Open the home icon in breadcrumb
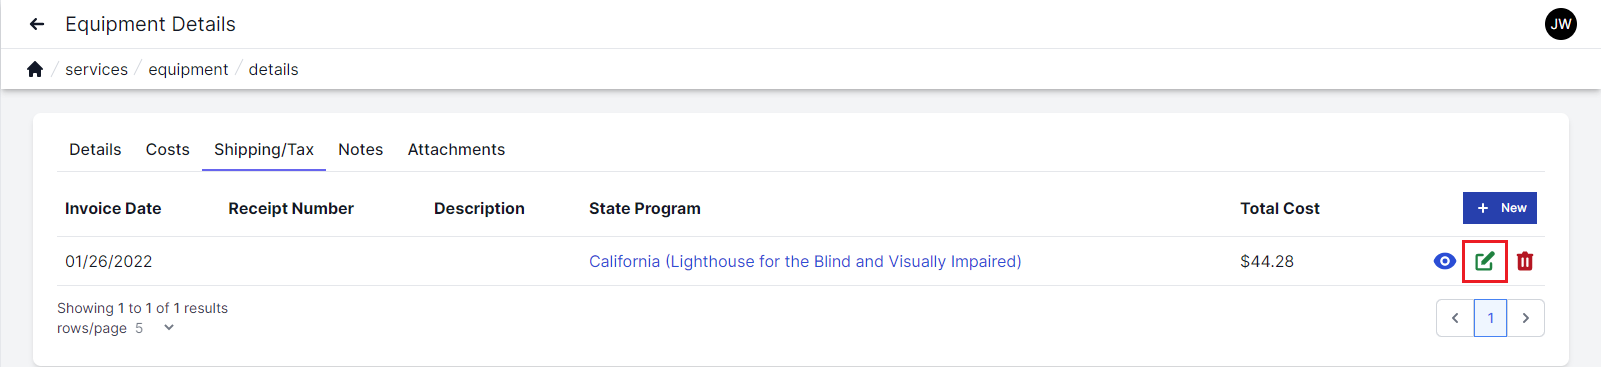1601x367 pixels. coord(35,69)
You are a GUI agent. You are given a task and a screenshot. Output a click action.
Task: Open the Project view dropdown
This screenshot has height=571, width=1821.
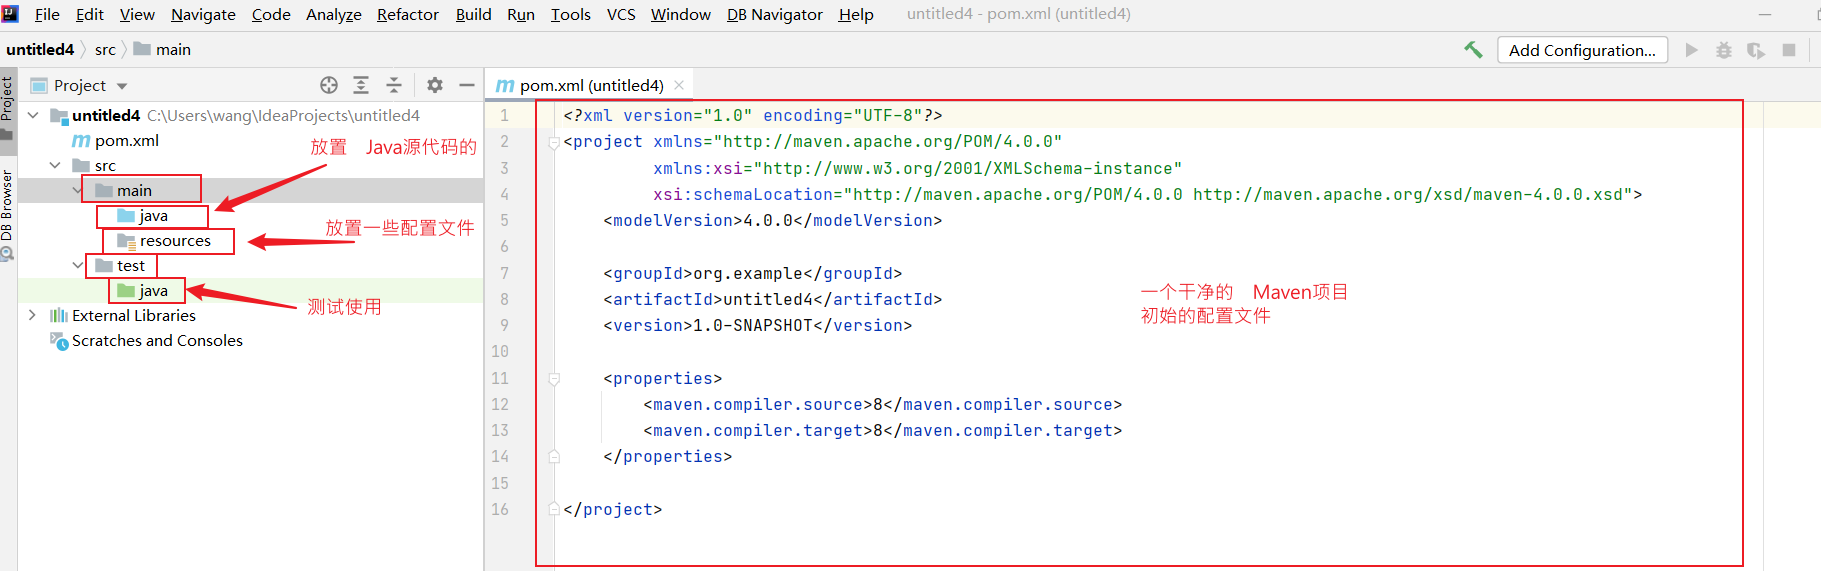pyautogui.click(x=122, y=86)
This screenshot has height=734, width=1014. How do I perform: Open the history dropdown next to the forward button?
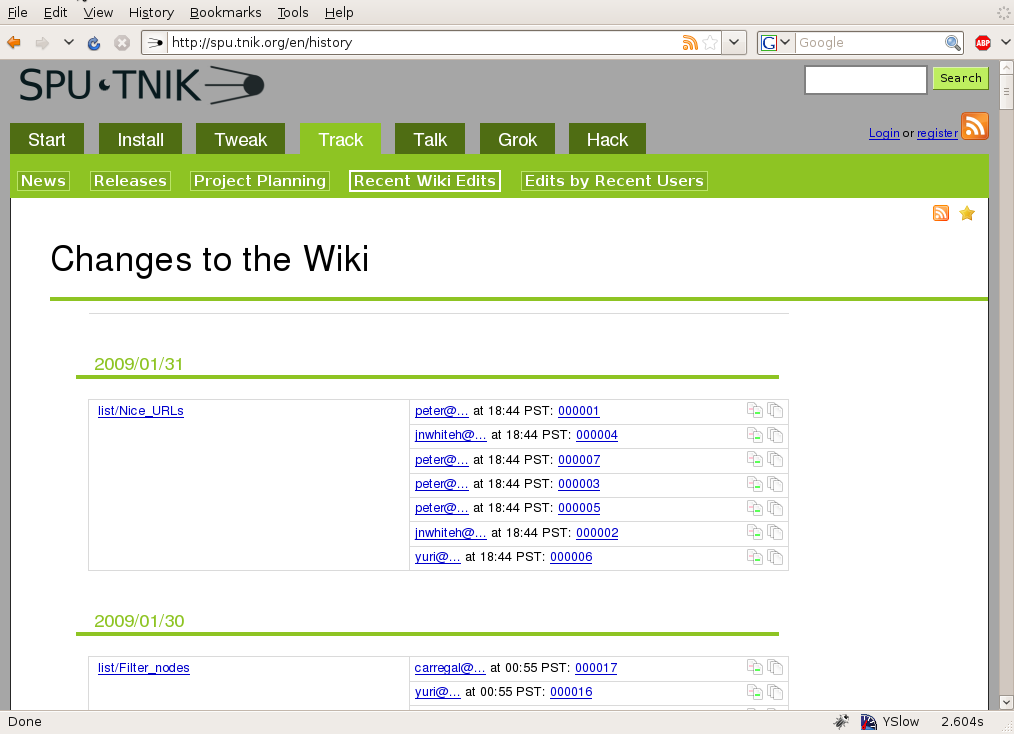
────────────────
TASK TO CARRY OUT :: Transcribe the data exactly, minus any images.

SOLVED PROBLEM ::
Open the home icon in breadcrumb
1601x367 pixels. coord(35,69)
You are a GUI agent. You are given a task and a screenshot. Output a click action.
Task: Open the Project view dropdown
This screenshot has height=571, width=1821.
pyautogui.click(x=122, y=86)
This screenshot has height=734, width=1014. How do I perform: Open the history dropdown next to the forward button?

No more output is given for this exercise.